[Input data Boundary: Start]

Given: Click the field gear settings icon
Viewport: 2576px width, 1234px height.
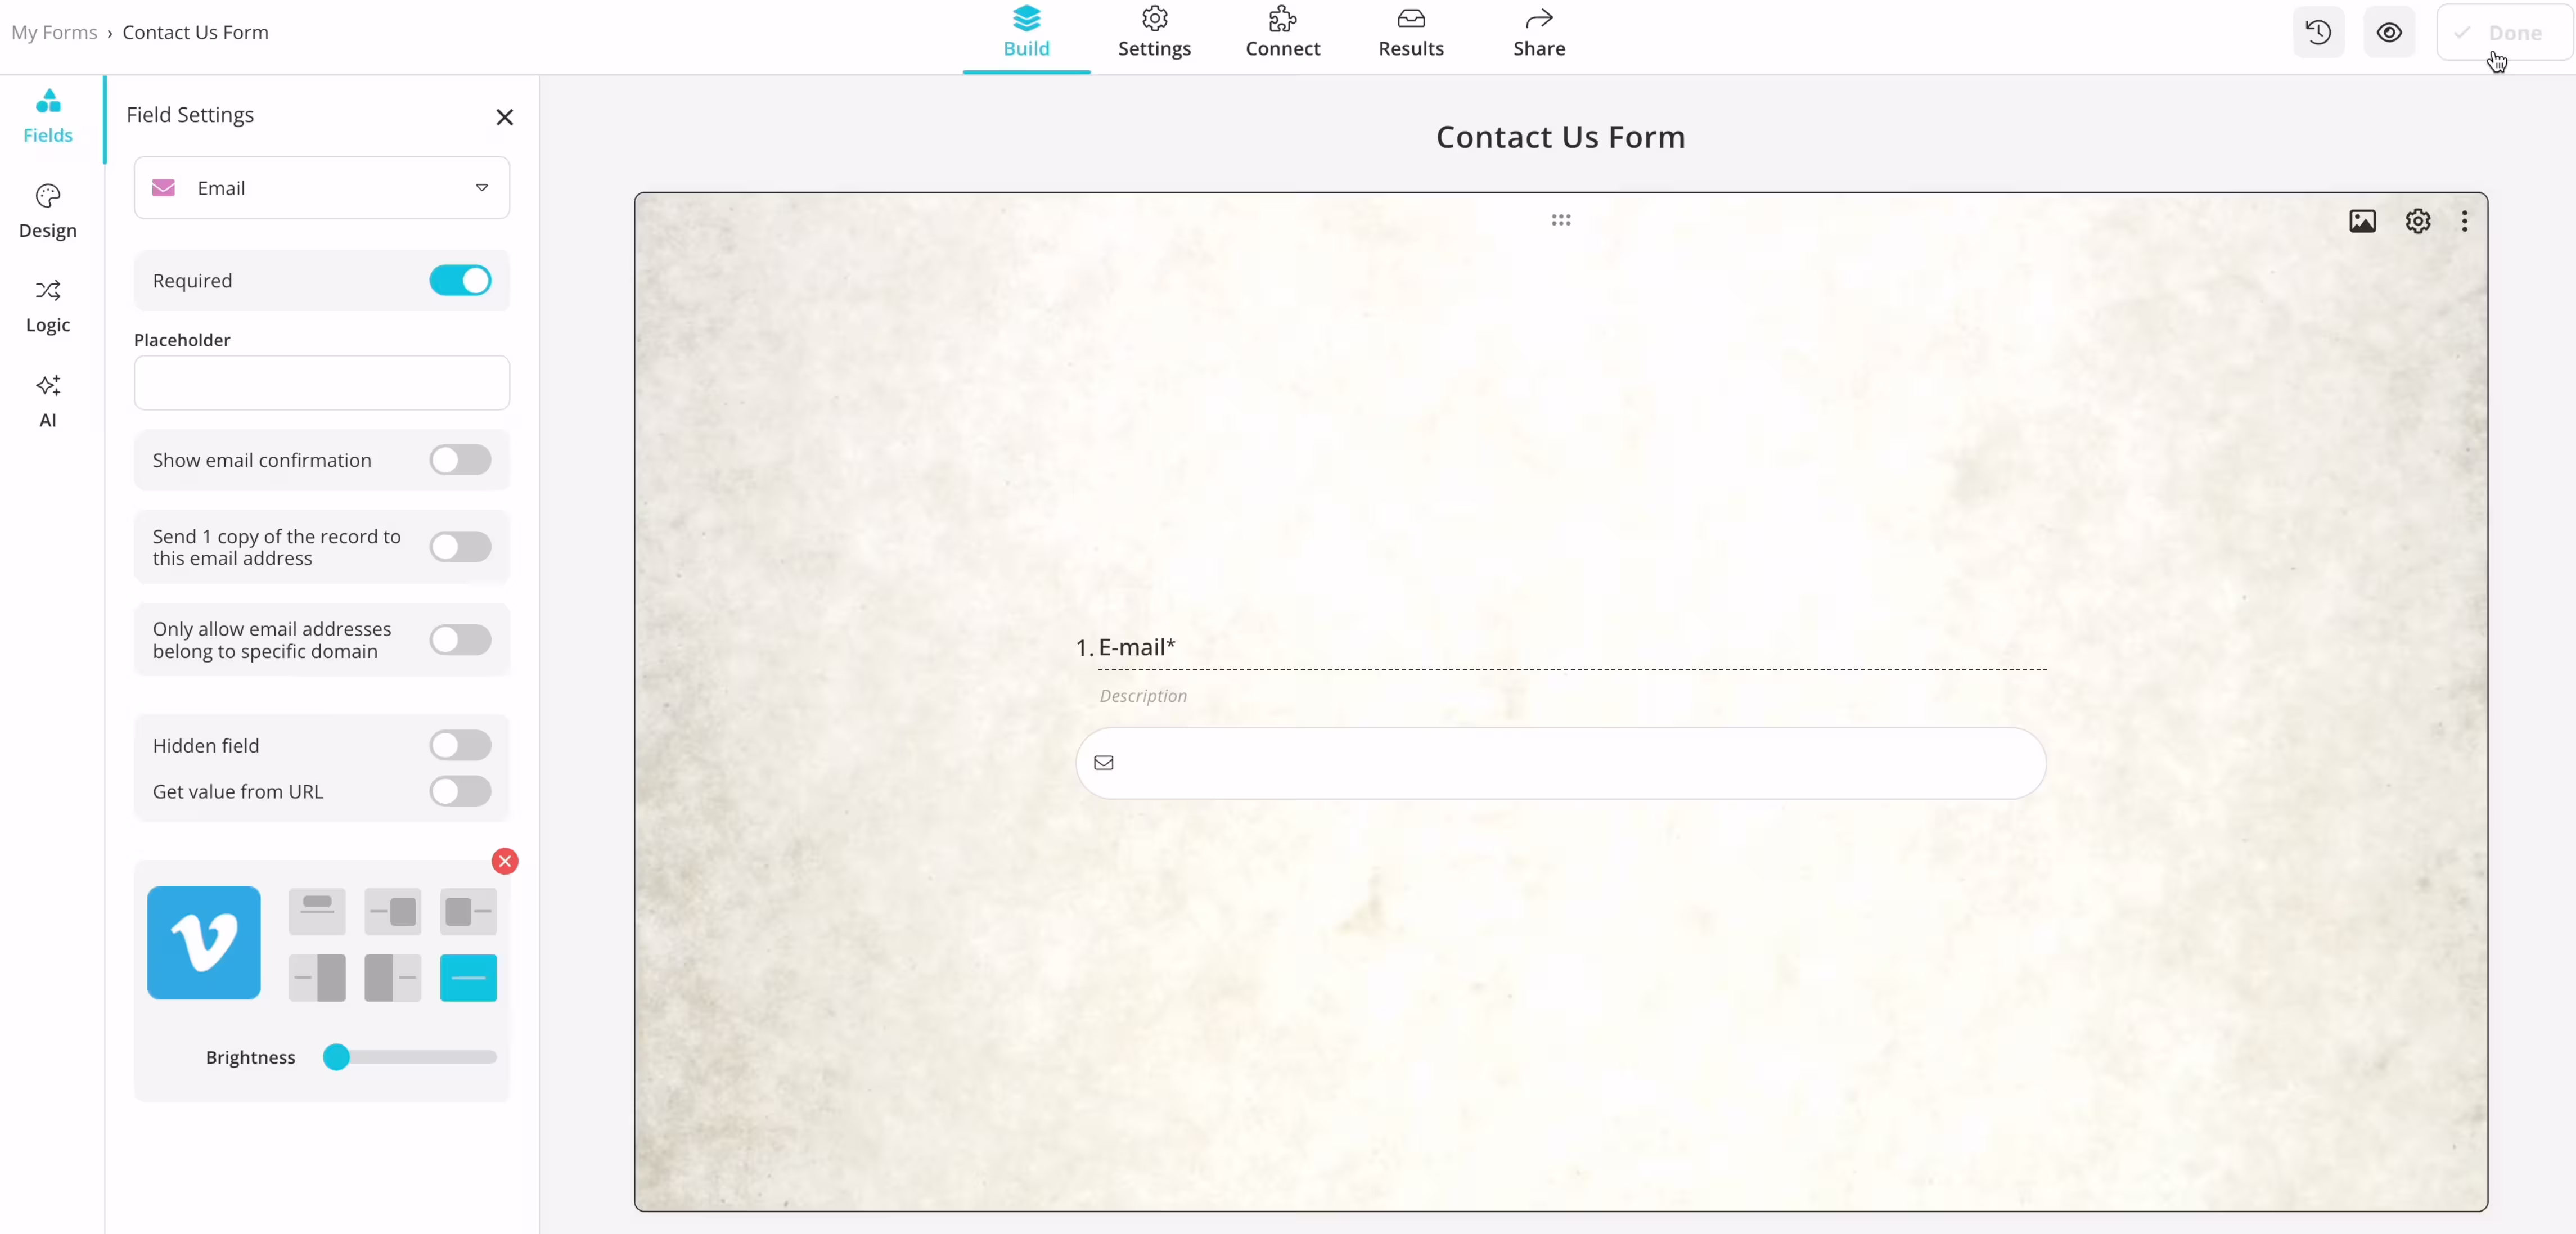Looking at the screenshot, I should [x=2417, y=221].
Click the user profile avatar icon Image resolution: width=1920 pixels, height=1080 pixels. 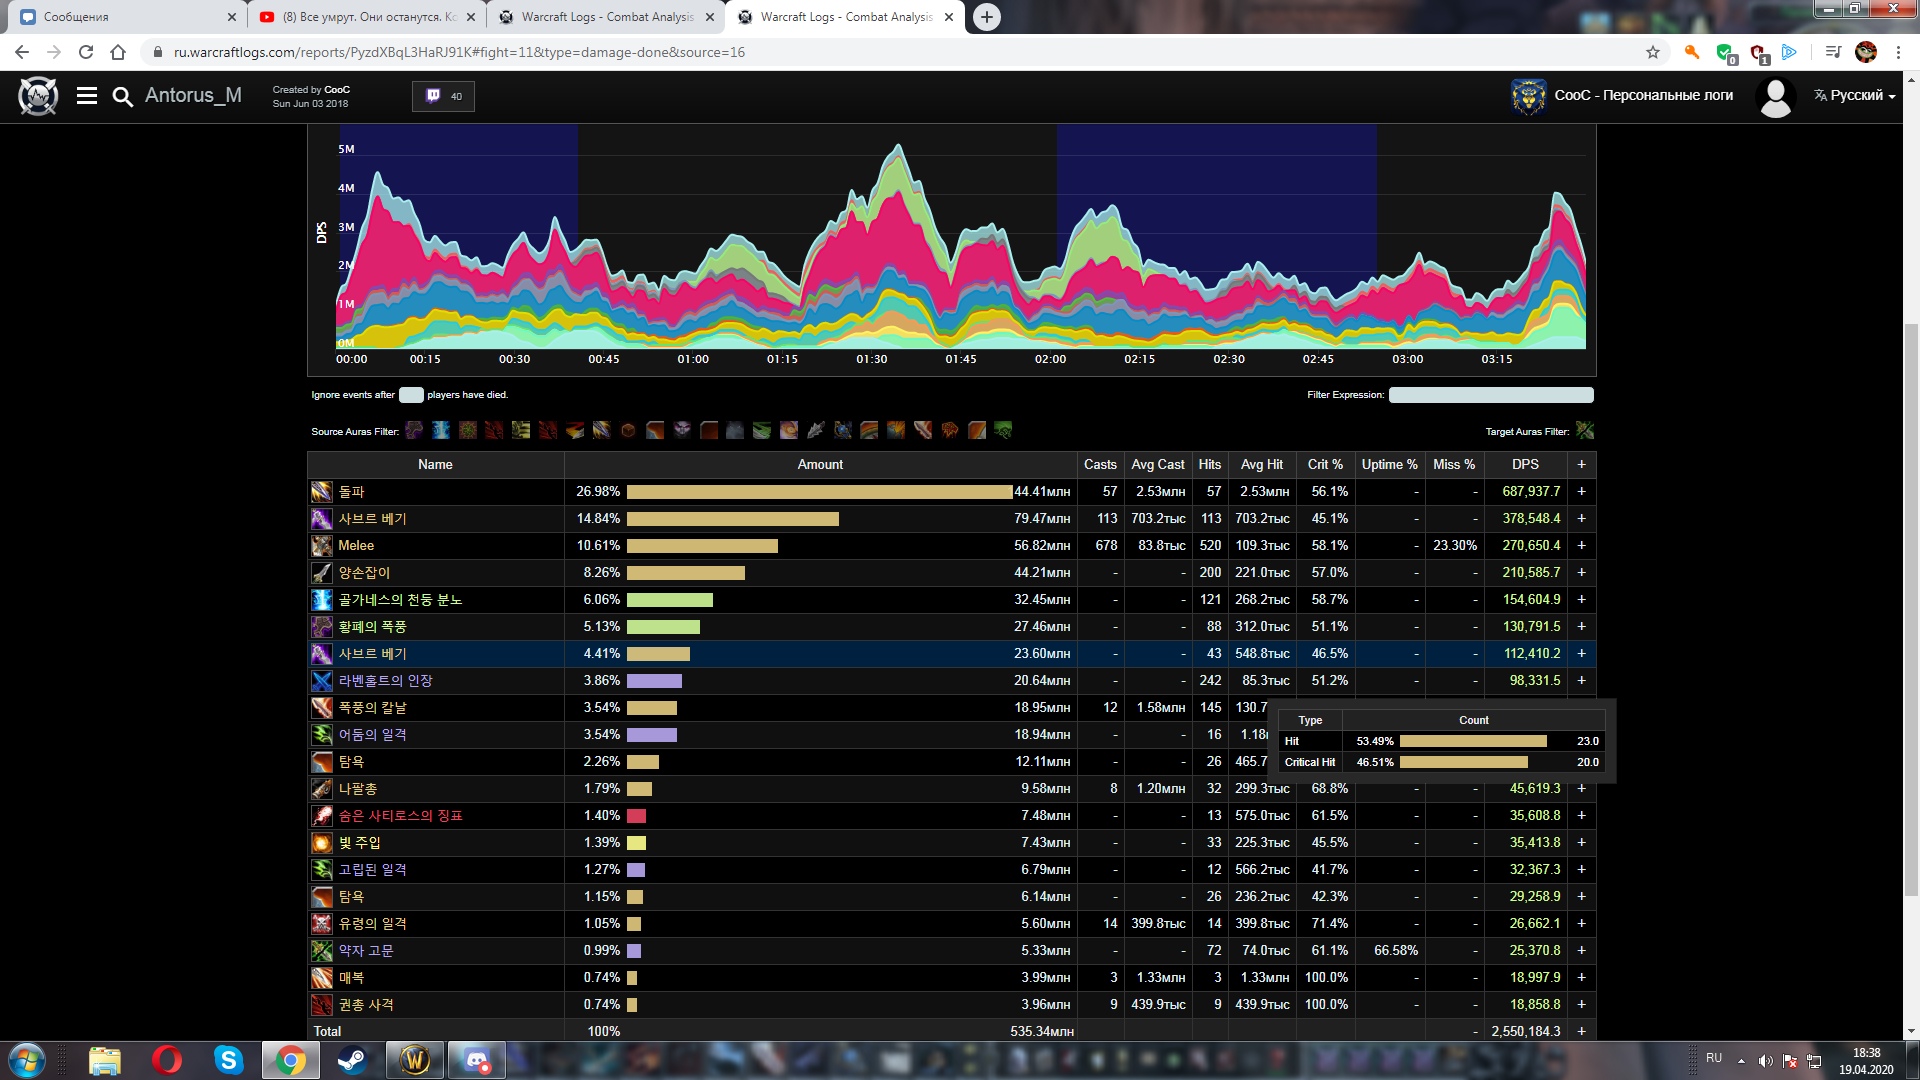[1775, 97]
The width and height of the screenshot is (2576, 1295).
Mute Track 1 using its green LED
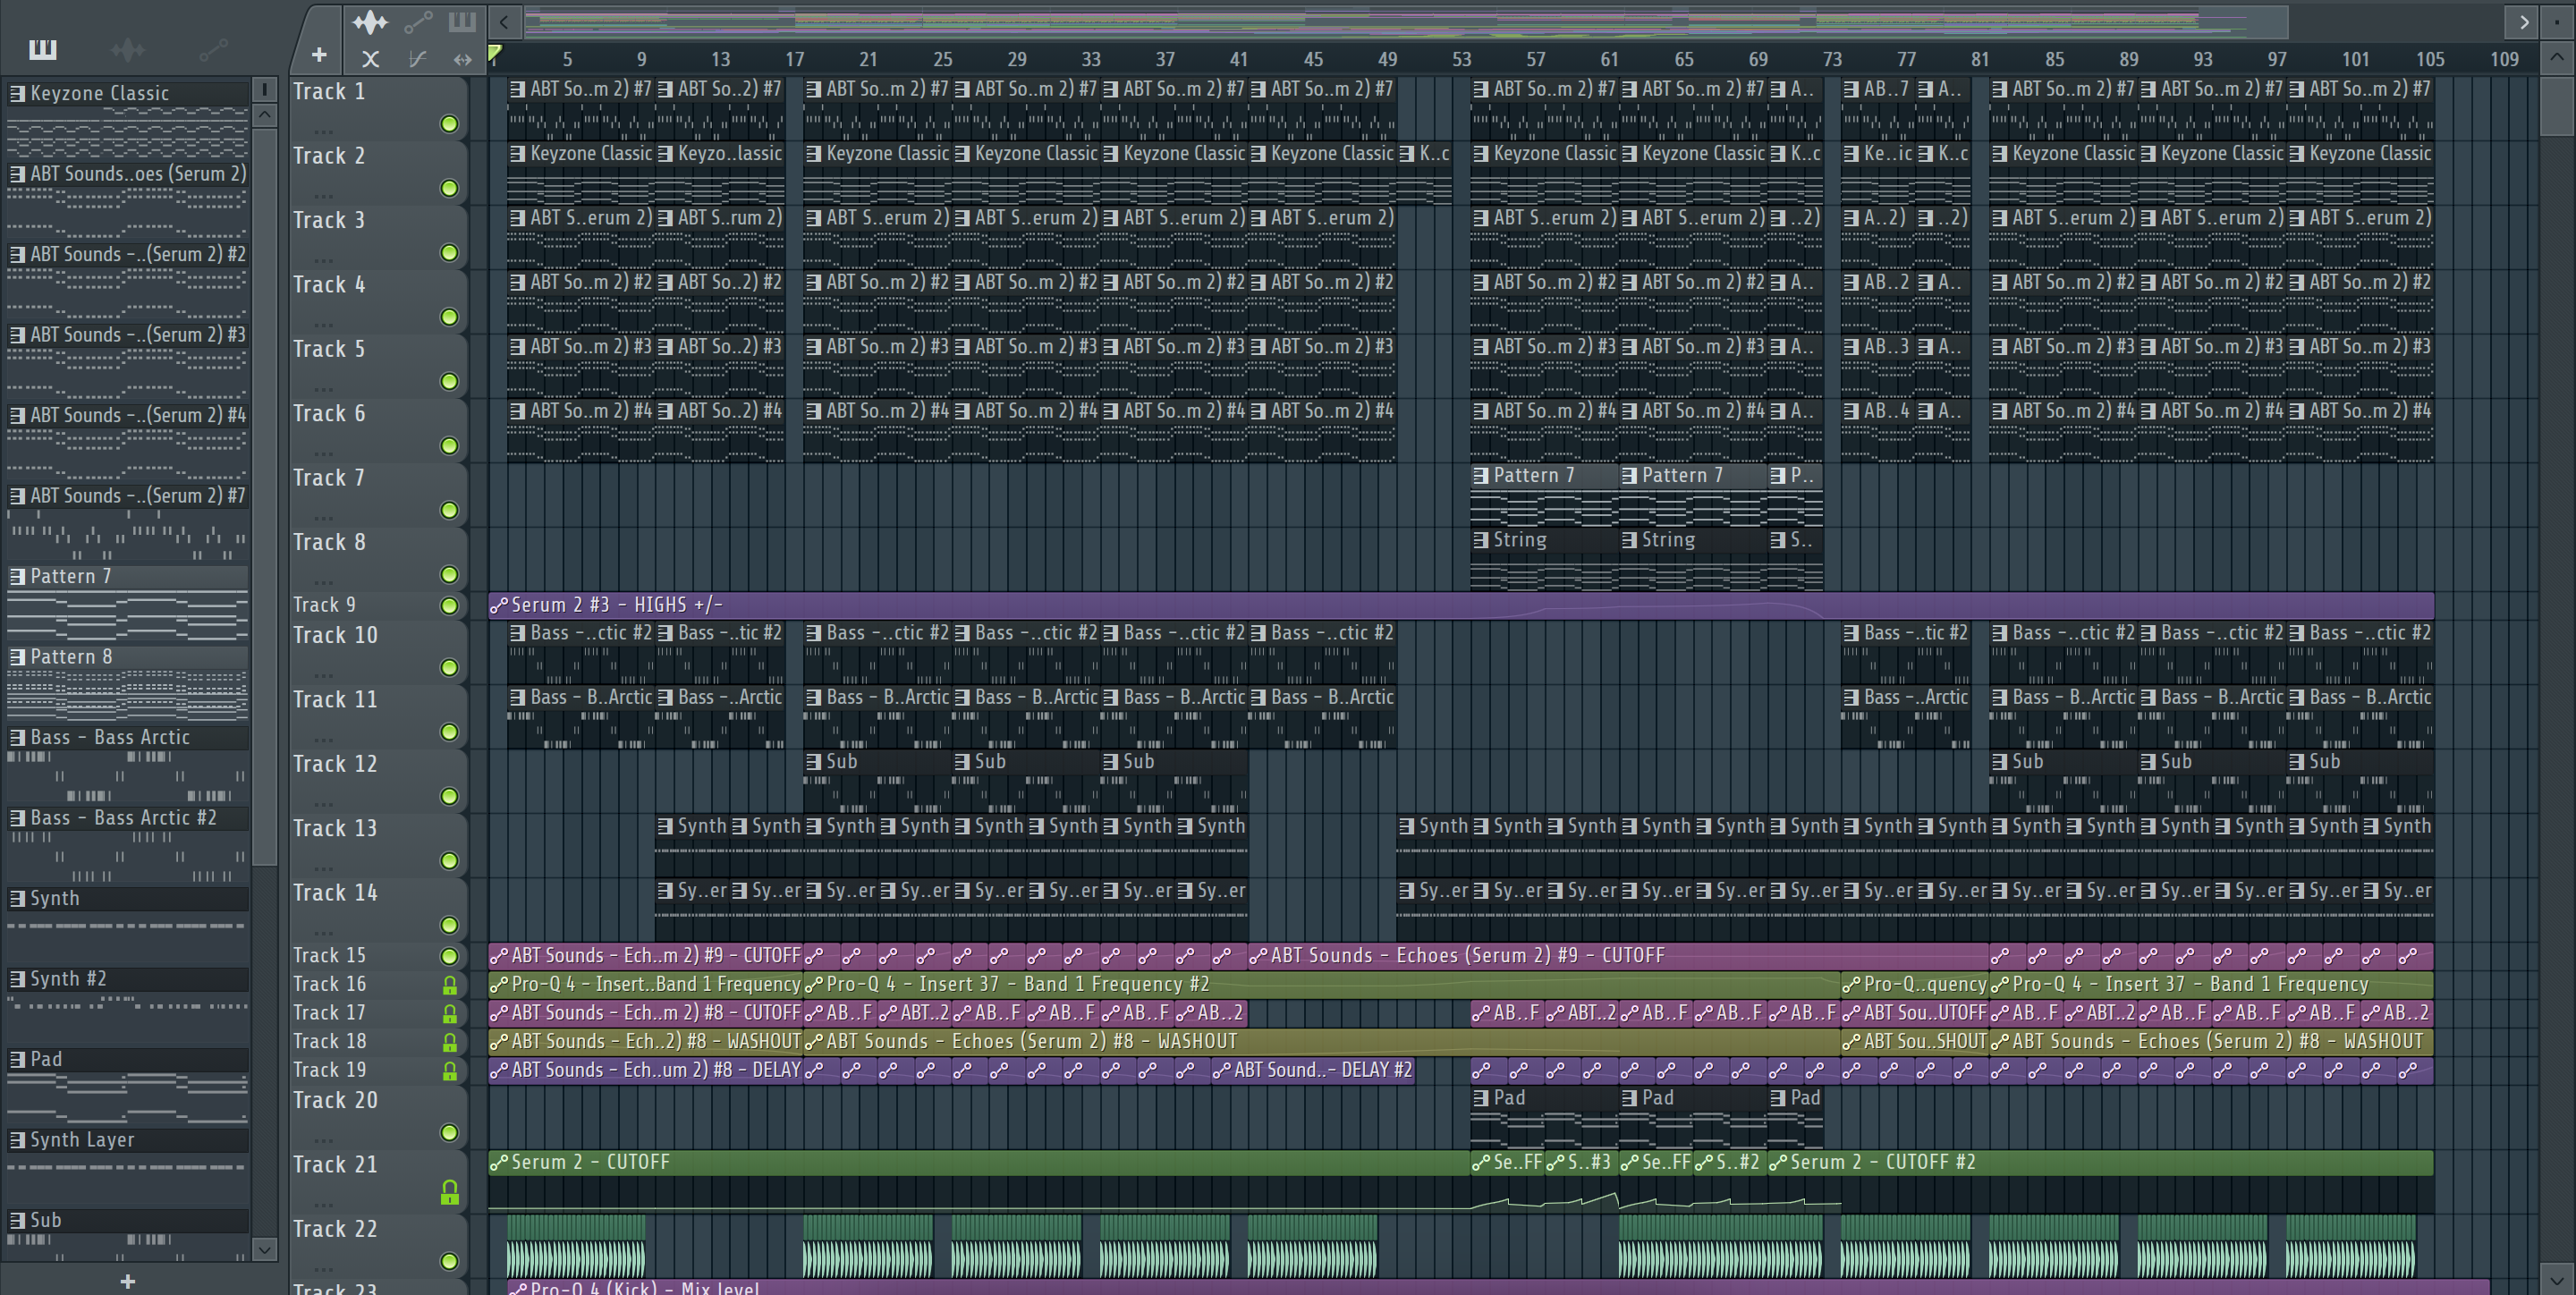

[Input data Boundary: End]

Requirement – Please output exactly the lines from the line containing "The width and" through the last line of the records above, both included, and leave out any pictures.

Solution to this problem –
The width and height of the screenshot is (2576, 1295).
Mute Track 1 using its green LED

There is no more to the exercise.